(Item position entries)
* * *

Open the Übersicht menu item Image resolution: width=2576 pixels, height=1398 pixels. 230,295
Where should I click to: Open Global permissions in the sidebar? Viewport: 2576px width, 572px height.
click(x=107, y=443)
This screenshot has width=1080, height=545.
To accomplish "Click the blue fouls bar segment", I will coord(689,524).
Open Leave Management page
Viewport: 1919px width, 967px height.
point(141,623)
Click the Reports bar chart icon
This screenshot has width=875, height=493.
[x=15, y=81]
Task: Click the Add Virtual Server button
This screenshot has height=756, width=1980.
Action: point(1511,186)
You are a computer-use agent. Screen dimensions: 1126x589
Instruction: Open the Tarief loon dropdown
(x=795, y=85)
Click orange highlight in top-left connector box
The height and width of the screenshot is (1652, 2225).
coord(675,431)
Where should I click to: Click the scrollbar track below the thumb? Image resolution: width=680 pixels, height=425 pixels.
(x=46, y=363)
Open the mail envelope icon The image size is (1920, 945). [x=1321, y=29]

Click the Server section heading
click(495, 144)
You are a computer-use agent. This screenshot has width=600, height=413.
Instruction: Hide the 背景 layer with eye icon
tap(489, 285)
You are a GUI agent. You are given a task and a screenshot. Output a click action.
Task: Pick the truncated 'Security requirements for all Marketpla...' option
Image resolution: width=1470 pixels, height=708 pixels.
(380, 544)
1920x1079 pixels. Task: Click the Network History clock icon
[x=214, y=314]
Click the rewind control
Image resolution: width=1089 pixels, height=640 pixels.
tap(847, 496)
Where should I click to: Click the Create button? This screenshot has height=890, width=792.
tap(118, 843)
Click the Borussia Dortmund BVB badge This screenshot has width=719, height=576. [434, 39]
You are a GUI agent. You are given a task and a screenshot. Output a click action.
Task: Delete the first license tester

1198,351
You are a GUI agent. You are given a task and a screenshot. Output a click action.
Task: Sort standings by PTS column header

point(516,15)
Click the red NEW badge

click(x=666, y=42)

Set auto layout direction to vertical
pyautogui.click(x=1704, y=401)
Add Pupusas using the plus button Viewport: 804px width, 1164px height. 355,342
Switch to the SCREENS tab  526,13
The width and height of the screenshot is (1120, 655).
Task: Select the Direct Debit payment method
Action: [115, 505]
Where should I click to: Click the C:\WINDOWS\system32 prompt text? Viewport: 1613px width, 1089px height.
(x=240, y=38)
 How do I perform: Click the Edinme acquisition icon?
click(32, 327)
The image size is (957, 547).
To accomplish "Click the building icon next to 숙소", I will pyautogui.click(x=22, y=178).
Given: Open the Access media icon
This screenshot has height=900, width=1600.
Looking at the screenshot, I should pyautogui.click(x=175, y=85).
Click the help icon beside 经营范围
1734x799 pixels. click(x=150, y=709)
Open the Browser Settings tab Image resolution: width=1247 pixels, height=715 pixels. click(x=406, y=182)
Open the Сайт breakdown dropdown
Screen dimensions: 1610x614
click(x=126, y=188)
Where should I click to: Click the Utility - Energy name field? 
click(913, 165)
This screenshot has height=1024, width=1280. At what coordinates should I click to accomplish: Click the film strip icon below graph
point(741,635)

* * *

§ **SHORT EXERCISE**
Rewrite the stretch from the start of the material through the line containing "click(495, 144)", changing "sidebar" to "navigation pane" and leaving everything else unchanged.

§ **RESULT OF THIS EXERCISE**
Open the Übersicht menu item Image resolution: width=2576 pixels, height=1398 pixels. 230,295
Where should I click to: Open Global permissions in the navigation pane? Viewport: 2576px width, 572px height.
click(x=107, y=443)
This screenshot has width=1080, height=545.
To accomplish "Click the blue fouls bar segment", I will coord(689,524).
Open Leave Management page
Viewport: 1919px width, 967px height.
point(141,623)
Click the Reports bar chart icon
This screenshot has width=875, height=493.
[x=15, y=81]
Task: Click the Add Virtual Server button
This screenshot has height=756, width=1980.
Action: point(1511,186)
You are a computer-use agent. Screen dimensions: 1126x589
Instruction: Open the Tarief loon dropdown
(x=795, y=85)
Click orange highlight in top-left connector box
The height and width of the screenshot is (1652, 2225).
coord(675,431)
Where should I click to: Click the scrollbar track below the thumb? Image resolution: width=680 pixels, height=425 pixels.
(x=46, y=363)
Open the mail envelope icon The image size is (1920, 945). [x=1321, y=29]

Click the Server section heading
click(495, 144)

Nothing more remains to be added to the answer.